Despite continued government restrictions, some Rohingya have not left because they are holding out hope for the new government led by Aung San Suu Kyi's NLD, said Smith of Fortify Rights.
"Many Muslims in Rakhine State tell us they hope Daw Suu will usher in a better day for them. Anything, they say, will be better than the past," he said.
This hope is held despite the fact that the Rakhine State parliament is dominated by the Buddhist nationalist Arakan National Party (ANP).
The NLD itself did not field a single Muslim candidate in the November elections and has remained quiet on the persecution faced by the Rohingya, who are viewed with suspicion by many in Myanmar.
Nevertheless, Sultan, 65, said the NLD government now offers the best hope for change. He says he is too old to go anywhere and refuses to countenance sending his daughters away, even though life in the camp is a far cry from his old life as the owner of three small businesses and a brick house in Sittwe.
He now goes around selling 150-kyat (12 cents) tooth powder in the villages and camps, driving a motorcycle a friend has bought for him.
"I feel really desolate over losing our right to vote, but I have hopes that things would improve under the new government," he said, with his wife and seven daughters gathered around him.
The outgoing government of President Thein Sein took away the Rohingya's last official identity papers last year, and with it their right to vote, prompting an outcry from the international community, who provide aid to the Rohingya.
"We are really thankful for the international community for helping us and I know we are still alive because of their help. But we want to stand on our own two feet. We just want to go back to where we were before," said Sultan.
TALES OF ABUSE
For others, the tales of abuse during the boat journey are a powerful deterrent. Win Naing, a 43-year-old with three young children under the age of five, said: "What would my children and my wife do if something happened to me on the boat or in Thailand? I would rather die here."

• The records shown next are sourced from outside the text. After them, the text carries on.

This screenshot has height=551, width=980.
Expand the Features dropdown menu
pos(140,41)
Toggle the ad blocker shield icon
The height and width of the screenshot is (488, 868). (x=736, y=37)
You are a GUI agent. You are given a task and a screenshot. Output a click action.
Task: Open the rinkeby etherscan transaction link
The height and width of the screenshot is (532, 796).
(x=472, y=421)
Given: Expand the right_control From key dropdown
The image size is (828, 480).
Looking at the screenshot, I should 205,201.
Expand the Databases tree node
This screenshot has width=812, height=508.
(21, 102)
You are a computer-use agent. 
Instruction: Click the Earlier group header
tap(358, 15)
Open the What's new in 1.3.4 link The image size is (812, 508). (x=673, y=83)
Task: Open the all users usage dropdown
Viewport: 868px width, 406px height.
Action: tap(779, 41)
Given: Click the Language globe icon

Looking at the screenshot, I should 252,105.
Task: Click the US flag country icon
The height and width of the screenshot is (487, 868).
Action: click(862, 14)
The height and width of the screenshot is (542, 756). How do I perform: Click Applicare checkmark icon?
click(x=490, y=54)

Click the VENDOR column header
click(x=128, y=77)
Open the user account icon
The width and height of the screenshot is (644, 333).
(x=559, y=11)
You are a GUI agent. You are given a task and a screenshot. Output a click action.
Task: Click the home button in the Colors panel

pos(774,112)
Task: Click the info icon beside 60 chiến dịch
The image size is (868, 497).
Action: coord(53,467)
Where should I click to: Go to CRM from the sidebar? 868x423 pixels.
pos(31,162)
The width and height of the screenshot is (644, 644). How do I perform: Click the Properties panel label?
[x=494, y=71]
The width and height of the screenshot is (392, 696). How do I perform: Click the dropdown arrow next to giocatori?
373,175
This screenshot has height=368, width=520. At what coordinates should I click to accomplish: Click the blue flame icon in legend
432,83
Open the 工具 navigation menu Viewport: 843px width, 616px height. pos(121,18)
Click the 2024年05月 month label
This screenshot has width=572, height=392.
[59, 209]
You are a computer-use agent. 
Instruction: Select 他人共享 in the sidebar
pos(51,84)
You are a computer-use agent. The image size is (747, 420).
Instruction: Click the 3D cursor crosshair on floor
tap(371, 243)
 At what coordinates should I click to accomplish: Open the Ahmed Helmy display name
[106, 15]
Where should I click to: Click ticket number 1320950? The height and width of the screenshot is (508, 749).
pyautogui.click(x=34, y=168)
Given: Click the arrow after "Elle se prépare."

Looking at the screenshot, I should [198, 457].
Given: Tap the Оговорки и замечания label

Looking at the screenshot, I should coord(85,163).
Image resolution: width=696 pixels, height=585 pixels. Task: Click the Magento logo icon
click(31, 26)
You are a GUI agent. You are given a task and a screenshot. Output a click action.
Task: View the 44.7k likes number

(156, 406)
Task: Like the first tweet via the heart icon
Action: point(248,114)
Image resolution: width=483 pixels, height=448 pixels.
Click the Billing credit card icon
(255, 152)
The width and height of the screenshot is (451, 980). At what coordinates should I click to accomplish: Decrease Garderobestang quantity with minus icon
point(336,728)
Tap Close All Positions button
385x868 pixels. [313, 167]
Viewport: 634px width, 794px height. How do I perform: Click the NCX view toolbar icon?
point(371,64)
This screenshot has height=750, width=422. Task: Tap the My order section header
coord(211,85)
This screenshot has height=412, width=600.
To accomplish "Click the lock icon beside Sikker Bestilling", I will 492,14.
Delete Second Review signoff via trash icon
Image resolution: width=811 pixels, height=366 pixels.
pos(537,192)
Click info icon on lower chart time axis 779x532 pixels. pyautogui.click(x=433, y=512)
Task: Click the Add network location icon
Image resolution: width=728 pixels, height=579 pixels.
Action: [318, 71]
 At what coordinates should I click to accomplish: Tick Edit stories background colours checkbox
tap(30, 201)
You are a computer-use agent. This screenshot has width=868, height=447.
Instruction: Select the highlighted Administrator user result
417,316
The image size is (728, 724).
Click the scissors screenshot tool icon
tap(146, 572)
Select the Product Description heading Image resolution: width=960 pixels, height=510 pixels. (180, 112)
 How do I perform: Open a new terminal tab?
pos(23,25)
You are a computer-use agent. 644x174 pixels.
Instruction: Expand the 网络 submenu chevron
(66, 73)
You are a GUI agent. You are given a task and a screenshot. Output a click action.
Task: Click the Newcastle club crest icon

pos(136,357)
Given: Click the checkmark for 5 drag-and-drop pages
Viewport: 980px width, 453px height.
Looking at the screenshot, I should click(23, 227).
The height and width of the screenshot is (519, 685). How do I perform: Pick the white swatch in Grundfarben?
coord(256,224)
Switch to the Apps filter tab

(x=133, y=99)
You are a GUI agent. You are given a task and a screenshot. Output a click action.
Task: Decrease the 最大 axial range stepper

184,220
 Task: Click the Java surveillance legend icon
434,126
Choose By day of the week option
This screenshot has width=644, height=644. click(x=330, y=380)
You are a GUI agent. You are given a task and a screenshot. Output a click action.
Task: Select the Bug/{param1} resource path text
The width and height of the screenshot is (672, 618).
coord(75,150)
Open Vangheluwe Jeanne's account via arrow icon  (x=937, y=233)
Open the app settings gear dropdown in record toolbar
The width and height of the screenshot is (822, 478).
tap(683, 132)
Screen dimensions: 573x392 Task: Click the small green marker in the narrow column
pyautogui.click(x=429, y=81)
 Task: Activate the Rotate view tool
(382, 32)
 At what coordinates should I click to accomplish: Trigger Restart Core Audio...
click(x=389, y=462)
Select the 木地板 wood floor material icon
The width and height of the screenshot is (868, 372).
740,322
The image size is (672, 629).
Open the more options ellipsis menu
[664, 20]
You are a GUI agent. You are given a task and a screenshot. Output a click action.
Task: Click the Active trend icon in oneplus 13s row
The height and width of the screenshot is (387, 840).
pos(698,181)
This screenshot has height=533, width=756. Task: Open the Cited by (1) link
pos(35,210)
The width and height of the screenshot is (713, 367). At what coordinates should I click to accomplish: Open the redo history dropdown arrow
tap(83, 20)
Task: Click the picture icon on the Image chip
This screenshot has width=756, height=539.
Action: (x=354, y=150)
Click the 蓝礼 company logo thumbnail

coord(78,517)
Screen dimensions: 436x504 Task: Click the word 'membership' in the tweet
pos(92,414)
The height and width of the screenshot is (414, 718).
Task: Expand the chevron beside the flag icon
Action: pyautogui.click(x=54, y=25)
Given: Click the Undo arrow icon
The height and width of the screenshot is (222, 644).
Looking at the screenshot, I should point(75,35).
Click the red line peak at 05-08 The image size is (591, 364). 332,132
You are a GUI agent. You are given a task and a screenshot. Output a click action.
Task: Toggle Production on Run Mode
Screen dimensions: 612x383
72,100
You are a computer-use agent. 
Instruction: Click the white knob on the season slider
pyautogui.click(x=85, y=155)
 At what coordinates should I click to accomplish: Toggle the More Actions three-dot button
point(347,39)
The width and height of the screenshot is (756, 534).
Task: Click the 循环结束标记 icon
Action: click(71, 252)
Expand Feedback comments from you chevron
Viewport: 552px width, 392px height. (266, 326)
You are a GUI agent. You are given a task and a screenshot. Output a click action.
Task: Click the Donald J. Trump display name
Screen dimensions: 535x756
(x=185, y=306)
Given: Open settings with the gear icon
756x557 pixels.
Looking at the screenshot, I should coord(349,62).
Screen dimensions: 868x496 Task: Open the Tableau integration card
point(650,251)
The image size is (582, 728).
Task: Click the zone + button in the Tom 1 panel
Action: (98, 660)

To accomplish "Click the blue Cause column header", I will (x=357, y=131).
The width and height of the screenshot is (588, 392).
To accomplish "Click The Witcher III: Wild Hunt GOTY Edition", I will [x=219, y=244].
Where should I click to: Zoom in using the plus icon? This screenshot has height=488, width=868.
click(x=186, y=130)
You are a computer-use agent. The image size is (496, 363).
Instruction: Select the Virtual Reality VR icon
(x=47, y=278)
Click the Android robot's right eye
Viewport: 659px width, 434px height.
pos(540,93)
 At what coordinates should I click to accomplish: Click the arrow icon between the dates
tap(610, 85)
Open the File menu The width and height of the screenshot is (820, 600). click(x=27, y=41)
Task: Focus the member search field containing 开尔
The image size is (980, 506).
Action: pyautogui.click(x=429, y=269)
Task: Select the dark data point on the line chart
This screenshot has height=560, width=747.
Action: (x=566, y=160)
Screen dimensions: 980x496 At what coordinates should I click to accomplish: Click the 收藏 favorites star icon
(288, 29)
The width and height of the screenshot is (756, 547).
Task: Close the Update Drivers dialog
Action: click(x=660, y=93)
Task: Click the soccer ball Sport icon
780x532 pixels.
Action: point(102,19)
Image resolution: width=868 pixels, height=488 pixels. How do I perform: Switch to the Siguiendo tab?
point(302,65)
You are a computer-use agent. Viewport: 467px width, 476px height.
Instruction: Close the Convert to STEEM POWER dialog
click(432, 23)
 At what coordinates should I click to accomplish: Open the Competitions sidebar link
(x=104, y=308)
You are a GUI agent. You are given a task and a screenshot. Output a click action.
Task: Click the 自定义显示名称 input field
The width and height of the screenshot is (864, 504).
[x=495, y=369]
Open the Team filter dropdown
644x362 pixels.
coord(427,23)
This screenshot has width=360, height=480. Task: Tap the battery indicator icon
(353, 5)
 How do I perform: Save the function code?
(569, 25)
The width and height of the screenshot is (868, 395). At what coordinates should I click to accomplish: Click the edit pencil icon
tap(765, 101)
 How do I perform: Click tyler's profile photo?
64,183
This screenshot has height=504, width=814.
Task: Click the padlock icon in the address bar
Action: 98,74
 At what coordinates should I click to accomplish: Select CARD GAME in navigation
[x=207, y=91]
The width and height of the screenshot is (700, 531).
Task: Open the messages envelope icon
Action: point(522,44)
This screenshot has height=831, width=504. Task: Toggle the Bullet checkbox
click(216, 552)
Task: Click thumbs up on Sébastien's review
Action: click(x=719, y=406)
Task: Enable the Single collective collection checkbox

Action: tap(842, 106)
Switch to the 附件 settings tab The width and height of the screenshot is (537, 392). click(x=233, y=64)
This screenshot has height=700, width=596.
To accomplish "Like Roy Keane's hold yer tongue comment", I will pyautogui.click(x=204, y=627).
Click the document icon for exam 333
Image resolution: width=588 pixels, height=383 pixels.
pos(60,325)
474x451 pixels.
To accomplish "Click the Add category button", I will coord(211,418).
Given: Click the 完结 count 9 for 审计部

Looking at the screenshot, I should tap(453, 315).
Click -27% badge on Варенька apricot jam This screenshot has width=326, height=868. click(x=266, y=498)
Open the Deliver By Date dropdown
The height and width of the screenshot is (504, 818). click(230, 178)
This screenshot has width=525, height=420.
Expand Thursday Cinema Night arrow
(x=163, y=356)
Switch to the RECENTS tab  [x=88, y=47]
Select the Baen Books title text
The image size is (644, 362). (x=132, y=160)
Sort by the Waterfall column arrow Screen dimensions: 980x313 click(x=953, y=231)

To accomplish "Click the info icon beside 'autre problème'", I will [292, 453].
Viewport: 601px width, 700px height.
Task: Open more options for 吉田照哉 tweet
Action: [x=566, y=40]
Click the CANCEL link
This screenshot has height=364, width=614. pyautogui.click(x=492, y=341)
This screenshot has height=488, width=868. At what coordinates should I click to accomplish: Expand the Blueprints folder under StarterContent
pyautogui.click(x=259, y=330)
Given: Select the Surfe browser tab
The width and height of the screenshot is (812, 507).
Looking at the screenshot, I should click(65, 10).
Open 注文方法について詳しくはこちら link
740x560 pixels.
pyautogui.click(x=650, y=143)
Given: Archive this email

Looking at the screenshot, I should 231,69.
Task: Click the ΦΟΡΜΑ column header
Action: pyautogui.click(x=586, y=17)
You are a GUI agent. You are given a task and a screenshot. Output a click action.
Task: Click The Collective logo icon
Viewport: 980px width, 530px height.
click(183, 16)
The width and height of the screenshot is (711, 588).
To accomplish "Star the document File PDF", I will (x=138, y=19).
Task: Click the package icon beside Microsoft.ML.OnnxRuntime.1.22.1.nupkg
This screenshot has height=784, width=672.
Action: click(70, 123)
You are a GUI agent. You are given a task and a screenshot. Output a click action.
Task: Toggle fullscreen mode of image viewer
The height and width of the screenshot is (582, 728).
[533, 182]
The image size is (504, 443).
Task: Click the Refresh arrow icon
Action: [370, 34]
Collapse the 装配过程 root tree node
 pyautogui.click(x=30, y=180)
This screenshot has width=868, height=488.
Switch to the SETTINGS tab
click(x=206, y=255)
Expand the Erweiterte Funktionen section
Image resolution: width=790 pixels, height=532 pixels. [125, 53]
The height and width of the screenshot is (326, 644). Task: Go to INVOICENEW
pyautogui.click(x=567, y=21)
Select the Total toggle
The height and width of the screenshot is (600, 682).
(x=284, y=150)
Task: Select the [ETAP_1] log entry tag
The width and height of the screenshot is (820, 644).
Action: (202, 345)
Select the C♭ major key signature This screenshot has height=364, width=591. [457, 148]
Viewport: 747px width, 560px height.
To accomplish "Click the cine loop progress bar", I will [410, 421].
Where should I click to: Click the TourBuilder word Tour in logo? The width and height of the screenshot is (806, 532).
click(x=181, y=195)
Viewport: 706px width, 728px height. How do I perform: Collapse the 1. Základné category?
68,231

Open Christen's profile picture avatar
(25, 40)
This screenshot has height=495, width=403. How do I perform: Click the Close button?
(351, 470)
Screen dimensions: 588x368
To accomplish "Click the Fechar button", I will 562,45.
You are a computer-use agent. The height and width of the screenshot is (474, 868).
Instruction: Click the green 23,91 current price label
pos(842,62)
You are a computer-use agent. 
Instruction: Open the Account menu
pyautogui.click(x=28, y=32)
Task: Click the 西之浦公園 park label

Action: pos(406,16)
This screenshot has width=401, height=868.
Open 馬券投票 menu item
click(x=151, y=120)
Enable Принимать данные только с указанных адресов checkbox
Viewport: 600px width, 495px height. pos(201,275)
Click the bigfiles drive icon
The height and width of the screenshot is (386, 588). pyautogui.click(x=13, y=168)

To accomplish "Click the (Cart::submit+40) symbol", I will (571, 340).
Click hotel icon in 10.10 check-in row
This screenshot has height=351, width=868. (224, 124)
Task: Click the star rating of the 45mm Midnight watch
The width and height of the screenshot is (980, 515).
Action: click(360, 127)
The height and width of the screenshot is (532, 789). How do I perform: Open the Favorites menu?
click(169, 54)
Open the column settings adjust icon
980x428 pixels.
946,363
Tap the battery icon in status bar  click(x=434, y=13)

Kawri Mullah, Husaina's neighbour, agreed. About six weeks ago, the 25-year-old father of two decided to leave the camp, desperate for a stable income that odd jobs cannot provide. But he has abandoned the plan for now after thinking it over.
His decision was influenced by what happened to his brother-in-law, who left the camp a year and a half ago and was sold by his broker to a butcher in Thailand for $850.
"He left with only two packs of energy biscuits. When they reached Thailand, a butcher apparently liked that my brother-in-law looks big and strong," Mullah said.
After months of no pay and little to eat, the brother-in-law ran away to find another employer, but the butcher found him and took him back, according to Mullah.
That was nearly five months ago and the last time they heard from him.
"I'm really scared after hearing his story," said Mullah. "How can you live like that? I have two children and a wife. Here, even if I die, I have my family near me."
(Editing by Paul Vrieze and Ros Russell; Please credit the Thomson Reuters Foundation, the charitable arm of Thomson Reuters, that covers humanitarian news, women's rights, trafficking, corruption and climate change. Visit http://news.trust.org)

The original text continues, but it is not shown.